When the plane takes off to take Team GB to Rio de Janeiro for the Paralympics in three years' time, a Norfolk schoolboy hopes he'll be on board it.

Four years after he first picked up a table tennis bat Daniel Bullen, from Dersingham, has been chosen to join the GB Development Squad, from which the final team will be chosen.

'My biggest dream is to go the Paralympics,' he said. 'Never mind which one.'

Paralypic table tennis players can compete until their 40s - so Daniel has time on his side.

In the meantime, the sport has transformed the life of the 15-year-old Smithdon High School pupil, who suffers from cerebral palsy.

'When he first started, he had no co-ordination, he couldn't even hit the ball,' said Daniel's mother Jo. 'It took him a year before he could do it.

'Since then it's helped him so much with his school work, his balance, his confidence.'

Daniel still goes to the Kandoo Club, a sports group for disabled and special needs children in King's Lynn, where he was first introduced to table tennis.

When he leaves Smithdon, he said he hopes to become a sports coach like his older sister Amy, 19 - whose own career choice was decided when she went along to the Kandoo Club with Daniel and became a helper.

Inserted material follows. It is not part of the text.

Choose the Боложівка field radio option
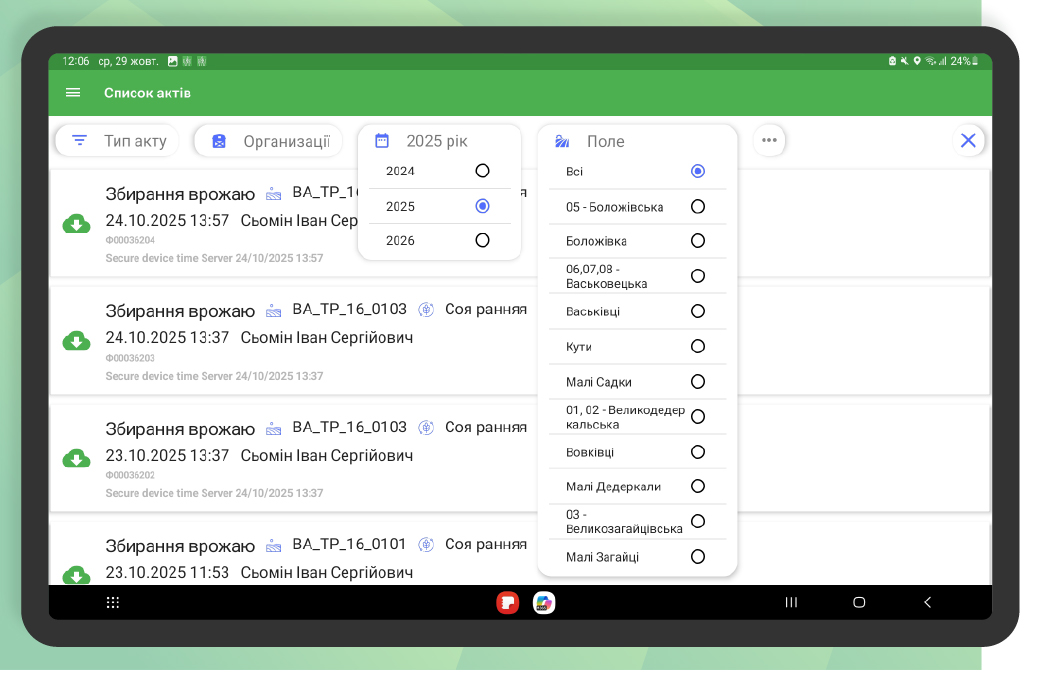Viewport: 1040px width, 700px height. 698,241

'I want to be a coach because I want to help people, I want to put something back for people with disabilities,' he said. 'I've got so much back from my coaches and what people have done for me.'

'He likes helping disabled children because he's got so much out of sport,' said Mrs Bullen, as Daniel warmed up by sending ping pong balls streaking across the table at Lynnsport.

'Daniel's got such long arms he plays better with his brakes on,' she explained, as he swiveled to deliver a haymaker of a forearm smash.

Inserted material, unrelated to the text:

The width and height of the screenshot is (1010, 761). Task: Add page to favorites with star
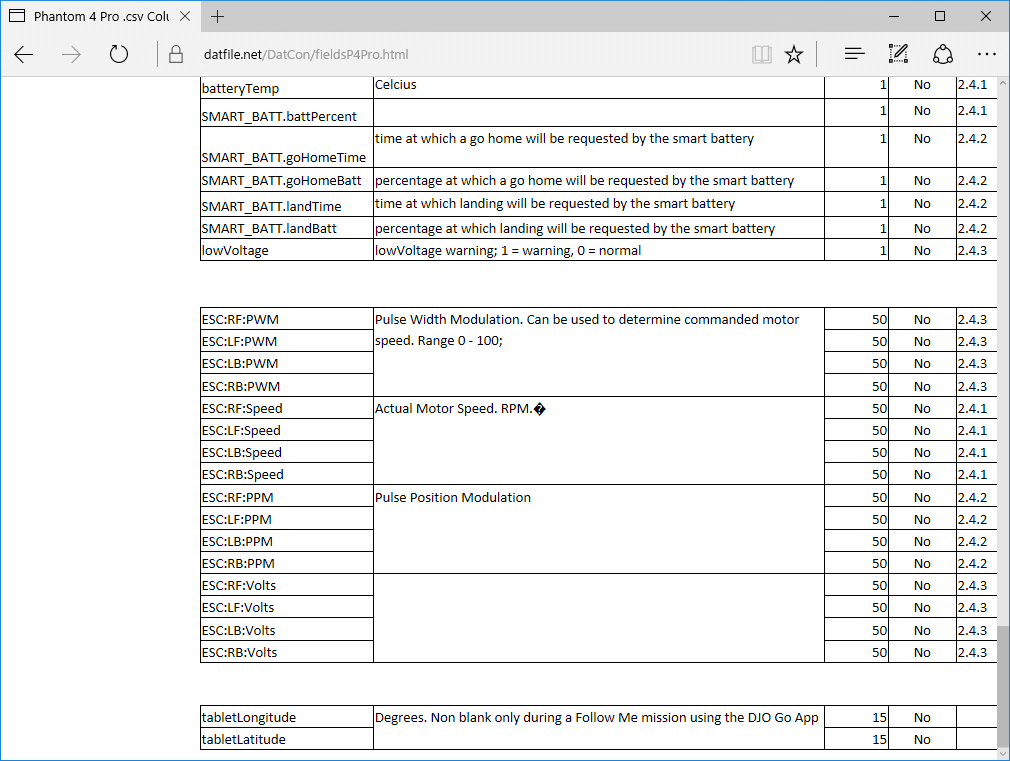794,55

Apart from a new wheelchair nine months ago, which cost £2,600, Mrs Bullen and her husband Ian spend upwards of £150 a week on diesel taking Daniel to training sessions.

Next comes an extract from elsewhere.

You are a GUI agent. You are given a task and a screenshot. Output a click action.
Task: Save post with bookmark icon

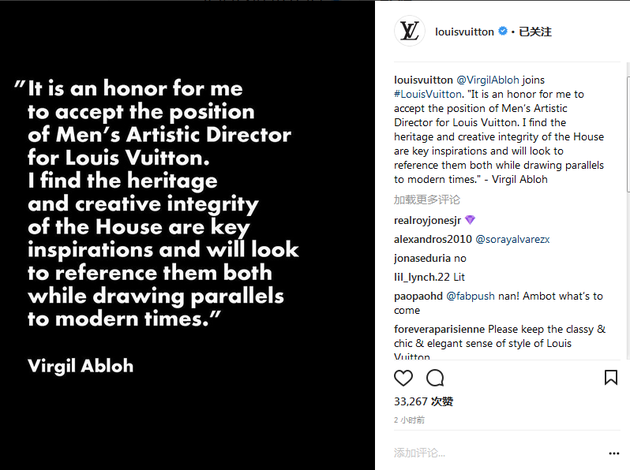pyautogui.click(x=611, y=378)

Twice a week, he trains with a Paralypmic coach, in St Neot's. He also trains at March and Mildenhall, with a monthly weekend camp at Sheffield now he has been selected for the development squad.

All in all, the Bullens reckon table tennis is costing them £8,500 a year.

'We're looking for some kind of sponsorship or funding to help Daniel to continue to improve and hopefully be suuccessful in his table tennis career, said Mrs Bullen. 'I'm sure he will get to the Paralympics - whether it's 2016 or 2020.'

On Thursday, April 18, a special shopping day is being held at Briarfields, at Titchwell, to raise funds towards Daniel's training. It runs from 10.30am - 4.30pm.